◆ TASK
Please output exactly the lines from the one containing "Task: Open the Enable" through the last line of the records, both included.

====== RECORDS SHOWN

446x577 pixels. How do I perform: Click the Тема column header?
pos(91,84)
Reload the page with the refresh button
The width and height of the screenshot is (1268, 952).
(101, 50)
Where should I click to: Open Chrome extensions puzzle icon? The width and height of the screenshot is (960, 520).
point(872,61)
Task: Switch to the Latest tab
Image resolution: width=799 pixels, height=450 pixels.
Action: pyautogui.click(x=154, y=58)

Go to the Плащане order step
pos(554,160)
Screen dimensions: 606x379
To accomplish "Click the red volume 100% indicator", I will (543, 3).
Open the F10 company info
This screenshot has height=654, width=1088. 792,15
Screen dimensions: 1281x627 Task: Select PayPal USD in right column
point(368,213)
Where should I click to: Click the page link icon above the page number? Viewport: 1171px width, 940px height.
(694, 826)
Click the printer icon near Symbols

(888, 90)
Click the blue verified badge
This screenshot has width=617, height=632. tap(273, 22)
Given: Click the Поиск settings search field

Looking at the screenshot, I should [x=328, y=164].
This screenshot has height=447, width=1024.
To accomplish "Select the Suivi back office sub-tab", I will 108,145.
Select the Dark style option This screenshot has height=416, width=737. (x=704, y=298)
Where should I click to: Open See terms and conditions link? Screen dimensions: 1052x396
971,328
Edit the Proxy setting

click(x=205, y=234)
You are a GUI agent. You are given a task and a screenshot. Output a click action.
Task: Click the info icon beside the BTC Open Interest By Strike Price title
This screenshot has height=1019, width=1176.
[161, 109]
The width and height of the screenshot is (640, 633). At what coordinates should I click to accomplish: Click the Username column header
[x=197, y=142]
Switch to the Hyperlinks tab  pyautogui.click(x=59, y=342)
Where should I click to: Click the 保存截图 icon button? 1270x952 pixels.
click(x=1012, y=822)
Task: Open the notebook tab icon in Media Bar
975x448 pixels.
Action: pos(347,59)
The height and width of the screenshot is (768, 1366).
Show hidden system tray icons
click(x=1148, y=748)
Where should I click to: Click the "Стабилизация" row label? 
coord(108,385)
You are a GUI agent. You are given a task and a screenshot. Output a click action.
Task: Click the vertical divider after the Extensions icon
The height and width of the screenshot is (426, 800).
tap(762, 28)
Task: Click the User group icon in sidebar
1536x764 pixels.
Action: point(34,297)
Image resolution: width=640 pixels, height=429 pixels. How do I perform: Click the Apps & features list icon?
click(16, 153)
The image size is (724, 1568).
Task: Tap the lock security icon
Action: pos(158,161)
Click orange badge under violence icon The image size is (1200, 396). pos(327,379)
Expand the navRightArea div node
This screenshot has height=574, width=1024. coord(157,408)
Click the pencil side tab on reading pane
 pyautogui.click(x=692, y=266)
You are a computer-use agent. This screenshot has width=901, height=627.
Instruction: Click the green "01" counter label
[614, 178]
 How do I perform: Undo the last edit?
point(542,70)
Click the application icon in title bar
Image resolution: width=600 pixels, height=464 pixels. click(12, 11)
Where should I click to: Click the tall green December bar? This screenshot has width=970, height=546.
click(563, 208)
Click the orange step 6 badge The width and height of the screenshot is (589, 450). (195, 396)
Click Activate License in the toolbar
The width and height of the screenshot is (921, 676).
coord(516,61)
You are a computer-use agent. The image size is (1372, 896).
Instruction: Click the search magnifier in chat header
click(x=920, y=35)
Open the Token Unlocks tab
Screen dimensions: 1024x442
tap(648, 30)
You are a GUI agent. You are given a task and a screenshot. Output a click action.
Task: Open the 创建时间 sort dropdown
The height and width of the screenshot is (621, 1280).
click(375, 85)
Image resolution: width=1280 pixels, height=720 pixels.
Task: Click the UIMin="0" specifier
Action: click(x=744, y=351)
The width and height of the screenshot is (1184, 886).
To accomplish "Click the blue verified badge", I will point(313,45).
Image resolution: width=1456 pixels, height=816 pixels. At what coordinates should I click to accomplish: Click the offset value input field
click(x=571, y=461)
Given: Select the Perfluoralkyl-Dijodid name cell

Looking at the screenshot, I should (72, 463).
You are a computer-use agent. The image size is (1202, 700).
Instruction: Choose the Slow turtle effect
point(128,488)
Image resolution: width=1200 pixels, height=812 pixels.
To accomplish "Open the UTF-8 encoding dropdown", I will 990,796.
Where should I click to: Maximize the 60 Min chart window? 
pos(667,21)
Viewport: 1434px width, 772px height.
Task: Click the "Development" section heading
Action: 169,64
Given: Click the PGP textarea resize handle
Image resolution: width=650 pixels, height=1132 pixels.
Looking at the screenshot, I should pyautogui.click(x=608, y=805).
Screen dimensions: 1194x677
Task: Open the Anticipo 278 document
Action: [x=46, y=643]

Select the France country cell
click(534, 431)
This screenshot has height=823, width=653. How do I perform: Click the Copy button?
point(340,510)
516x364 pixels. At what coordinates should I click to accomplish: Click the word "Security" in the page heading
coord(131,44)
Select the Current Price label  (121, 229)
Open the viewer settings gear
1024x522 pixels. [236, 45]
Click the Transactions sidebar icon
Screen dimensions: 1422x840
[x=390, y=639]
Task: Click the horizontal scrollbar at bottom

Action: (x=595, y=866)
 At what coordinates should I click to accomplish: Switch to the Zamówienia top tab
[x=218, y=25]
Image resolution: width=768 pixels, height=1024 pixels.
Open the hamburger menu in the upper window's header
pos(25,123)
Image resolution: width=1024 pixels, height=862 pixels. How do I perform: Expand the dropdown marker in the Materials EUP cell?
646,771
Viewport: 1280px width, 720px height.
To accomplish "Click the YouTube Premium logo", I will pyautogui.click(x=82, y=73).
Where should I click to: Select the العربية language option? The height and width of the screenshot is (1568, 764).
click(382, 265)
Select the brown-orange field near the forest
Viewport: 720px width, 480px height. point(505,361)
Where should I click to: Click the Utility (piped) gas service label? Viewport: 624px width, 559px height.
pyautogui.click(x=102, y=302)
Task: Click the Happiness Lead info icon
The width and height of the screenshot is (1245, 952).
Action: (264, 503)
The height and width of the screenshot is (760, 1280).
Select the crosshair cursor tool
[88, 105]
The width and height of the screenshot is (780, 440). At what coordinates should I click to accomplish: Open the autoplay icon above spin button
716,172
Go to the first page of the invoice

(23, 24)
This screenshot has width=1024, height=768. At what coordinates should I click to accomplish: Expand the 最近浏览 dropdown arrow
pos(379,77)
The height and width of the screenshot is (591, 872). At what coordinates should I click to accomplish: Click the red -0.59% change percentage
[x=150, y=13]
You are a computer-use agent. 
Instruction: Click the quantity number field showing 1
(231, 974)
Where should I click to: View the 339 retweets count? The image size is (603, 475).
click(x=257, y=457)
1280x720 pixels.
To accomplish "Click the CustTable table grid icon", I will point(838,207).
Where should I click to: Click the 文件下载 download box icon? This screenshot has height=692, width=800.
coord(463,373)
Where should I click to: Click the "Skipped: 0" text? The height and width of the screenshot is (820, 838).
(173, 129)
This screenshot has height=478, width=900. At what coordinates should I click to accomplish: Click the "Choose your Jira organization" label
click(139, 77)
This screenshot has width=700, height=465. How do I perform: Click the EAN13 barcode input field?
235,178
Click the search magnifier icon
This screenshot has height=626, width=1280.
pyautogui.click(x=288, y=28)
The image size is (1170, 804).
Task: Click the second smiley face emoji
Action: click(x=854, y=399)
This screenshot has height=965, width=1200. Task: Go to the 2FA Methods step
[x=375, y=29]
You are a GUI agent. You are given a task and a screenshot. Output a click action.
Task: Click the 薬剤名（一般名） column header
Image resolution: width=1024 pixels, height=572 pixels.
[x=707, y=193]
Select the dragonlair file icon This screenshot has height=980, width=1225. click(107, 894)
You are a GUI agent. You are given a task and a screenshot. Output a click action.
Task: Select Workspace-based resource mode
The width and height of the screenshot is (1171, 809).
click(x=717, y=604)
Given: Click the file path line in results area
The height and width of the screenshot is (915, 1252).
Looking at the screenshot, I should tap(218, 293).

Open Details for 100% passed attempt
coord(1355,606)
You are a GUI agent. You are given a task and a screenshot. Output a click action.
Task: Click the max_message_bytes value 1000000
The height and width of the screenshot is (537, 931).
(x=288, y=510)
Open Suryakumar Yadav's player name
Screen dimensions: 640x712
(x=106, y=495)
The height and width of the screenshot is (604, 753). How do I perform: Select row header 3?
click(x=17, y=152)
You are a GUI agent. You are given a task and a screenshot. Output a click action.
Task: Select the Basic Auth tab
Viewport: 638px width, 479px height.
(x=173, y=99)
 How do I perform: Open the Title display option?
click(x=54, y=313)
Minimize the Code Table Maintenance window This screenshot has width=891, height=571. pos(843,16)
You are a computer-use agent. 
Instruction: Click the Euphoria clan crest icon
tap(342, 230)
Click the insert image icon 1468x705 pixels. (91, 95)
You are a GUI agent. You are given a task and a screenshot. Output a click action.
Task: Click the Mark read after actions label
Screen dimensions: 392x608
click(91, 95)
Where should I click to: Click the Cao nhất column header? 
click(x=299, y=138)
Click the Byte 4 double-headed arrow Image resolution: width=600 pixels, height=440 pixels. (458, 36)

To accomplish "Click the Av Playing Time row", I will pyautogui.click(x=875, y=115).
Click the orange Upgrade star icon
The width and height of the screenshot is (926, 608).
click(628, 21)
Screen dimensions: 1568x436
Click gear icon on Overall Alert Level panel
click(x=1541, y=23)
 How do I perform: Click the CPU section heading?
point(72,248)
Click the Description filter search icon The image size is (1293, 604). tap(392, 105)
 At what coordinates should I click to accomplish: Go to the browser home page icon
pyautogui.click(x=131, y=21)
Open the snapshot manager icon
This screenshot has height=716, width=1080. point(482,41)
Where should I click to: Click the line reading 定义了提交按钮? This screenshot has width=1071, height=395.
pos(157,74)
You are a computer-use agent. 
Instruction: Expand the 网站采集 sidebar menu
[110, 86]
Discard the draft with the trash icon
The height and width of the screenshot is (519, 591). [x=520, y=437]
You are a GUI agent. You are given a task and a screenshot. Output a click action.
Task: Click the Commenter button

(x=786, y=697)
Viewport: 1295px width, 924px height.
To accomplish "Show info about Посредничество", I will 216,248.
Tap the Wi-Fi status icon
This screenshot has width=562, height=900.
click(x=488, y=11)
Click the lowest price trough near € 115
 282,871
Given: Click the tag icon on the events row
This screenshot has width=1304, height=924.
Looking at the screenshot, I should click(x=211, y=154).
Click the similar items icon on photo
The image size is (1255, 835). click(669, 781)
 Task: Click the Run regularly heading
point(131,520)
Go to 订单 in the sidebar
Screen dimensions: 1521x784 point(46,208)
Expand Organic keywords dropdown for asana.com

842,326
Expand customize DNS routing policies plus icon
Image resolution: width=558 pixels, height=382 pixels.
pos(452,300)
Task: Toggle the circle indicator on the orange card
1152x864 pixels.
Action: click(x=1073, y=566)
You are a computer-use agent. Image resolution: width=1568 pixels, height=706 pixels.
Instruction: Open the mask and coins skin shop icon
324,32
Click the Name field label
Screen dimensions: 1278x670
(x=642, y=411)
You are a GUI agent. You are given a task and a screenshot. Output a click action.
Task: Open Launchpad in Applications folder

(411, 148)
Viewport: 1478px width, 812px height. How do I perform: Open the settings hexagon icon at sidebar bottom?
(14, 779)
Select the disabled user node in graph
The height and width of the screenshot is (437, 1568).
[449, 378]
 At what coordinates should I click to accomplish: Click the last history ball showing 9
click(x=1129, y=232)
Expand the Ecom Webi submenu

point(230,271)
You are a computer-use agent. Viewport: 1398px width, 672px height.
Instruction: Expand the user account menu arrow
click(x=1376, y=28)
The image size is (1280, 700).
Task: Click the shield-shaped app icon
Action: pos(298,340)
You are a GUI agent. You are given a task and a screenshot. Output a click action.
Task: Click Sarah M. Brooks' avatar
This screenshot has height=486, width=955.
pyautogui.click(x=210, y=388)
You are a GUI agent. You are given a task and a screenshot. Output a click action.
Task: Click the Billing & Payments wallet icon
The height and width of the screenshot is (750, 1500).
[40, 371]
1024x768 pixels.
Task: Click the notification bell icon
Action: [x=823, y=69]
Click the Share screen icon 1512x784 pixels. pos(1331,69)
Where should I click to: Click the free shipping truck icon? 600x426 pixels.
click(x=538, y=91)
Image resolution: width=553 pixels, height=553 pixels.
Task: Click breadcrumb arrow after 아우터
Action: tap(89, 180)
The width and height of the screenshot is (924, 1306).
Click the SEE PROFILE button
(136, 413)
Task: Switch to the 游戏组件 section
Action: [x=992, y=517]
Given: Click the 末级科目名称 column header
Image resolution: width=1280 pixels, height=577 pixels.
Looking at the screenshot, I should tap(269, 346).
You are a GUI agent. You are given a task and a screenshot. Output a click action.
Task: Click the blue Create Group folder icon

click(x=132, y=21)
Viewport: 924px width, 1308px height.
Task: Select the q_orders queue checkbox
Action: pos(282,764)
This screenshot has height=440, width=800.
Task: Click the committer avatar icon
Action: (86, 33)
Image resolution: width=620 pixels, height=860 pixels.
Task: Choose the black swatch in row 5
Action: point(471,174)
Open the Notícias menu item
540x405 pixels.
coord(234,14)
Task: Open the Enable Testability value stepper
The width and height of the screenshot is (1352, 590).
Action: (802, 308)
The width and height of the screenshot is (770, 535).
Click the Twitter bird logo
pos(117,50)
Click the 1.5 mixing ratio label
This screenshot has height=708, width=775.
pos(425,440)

============

◆ REPLY
Task: Open the Enable Testability value stepper
The width and height of the screenshot is (1352, 590).
Action: (802, 308)
The width and height of the screenshot is (770, 535).
Click the Twitter bird logo
pos(117,50)
Click the 1.5 mixing ratio label
This screenshot has height=708, width=775.
pos(425,440)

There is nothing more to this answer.